Netral karena Agama?
Namun, mungkin akan ada yang bertanya, “Bukankah kita bisa mengambil posisi netral dalam melihat masalah?”
Profesor filsafat J. Budziszewski, dalam tulisannya “The Illusion of Moral Neutrality” (1993), mengungkap bagaimana posisi “netral” sesungguhnya adalah ilusi. “Masalah dari netralitas adalah, penganutnya tidak bisa menjawab pertanyaan ‘Kenapa netral?’ tanpa mengikatkan diri terhadap suatu nilai—seperti kedamaian sosial, ekspresi diri, kepercayaan diri, harga diri etnis, atau nilai lain yang mereka miliki—sehingga melanggar posisi netralitas mereka sendiri.”
Hal ini benar. Banyak orang memutuskan mengambil posisi “tidak mendukung, tapi menghargai” karena agama yang mereka anut dan kita sudah melihat bagaimana posisi ini tetap bermasalah karena saling bertentangan. Pertanyaan selanjutnya, apakah nilai yang dianut oleh pribadi atau suatu kelompok seperti agama adalah justifikasi yang kuat untuk tidak menoleransi orang lain?

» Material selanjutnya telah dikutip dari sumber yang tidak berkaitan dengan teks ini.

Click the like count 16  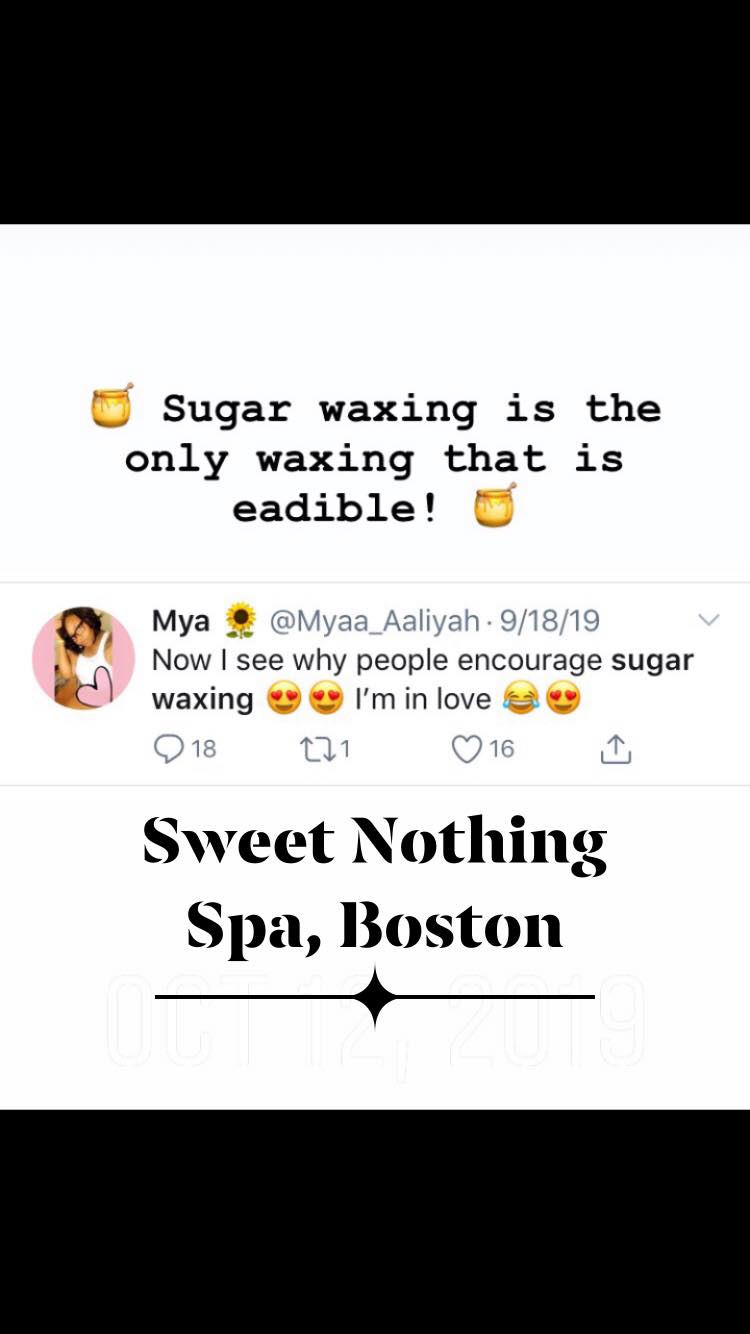point(501,748)
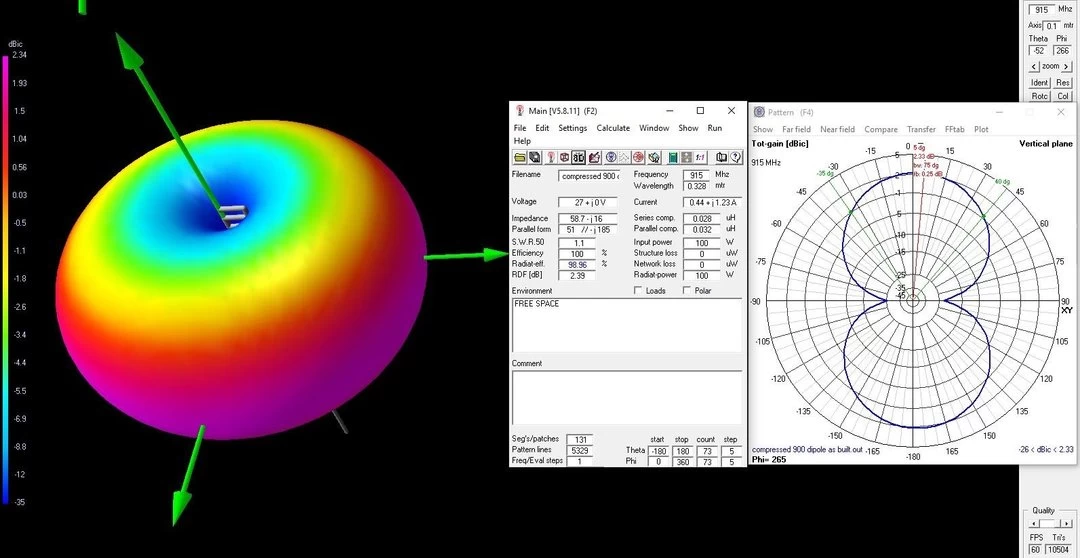This screenshot has width=1080, height=558.
Task: Click the Frequency field in Main window
Action: (696, 175)
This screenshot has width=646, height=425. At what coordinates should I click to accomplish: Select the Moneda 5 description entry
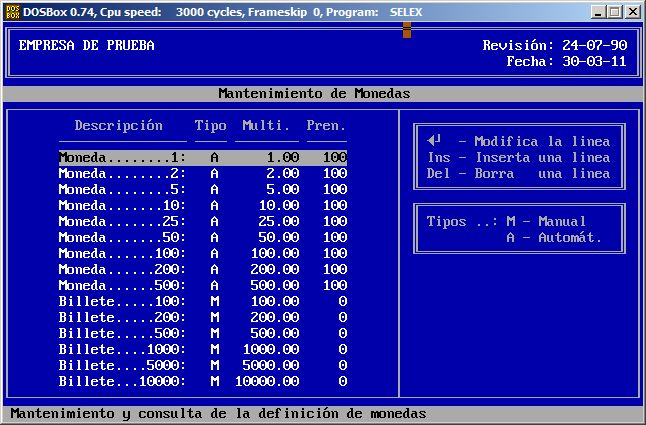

Kembali meminjam pemahaman J. Budiziszewski, toleransi artinya adalah ketika orang-orang menahan diri untuk meniadakan “sesuatu” walaupun orang-orang yang menahan diri tersebut mungkin berpikiran untuk melakukannya. Di sisi lain, mengapa orang-orang yang menahan diri ini berpikiran untuk meniadakan “sesuatu” itu sejak awal? Hal ini dikarenakan mereka menganggap “sesuatu” ini sebagai hal yang salah, menyakitkan, melukai, ofensif, atau tidak pantas untuk disetujui. Namun, kalau begitu, mengapa orang-orang perlu menahan diri untuk menentang hal-hal yang negatif menurut mereka? J. Budiziszewski menjawab, kita melakukan toleransi untuk mencegah terjadinya ‘greater evil’ atau mencapai ‘greater good’. Mencegah hal buruk yang bisa terjadi atau menuju hal yang lebih baik.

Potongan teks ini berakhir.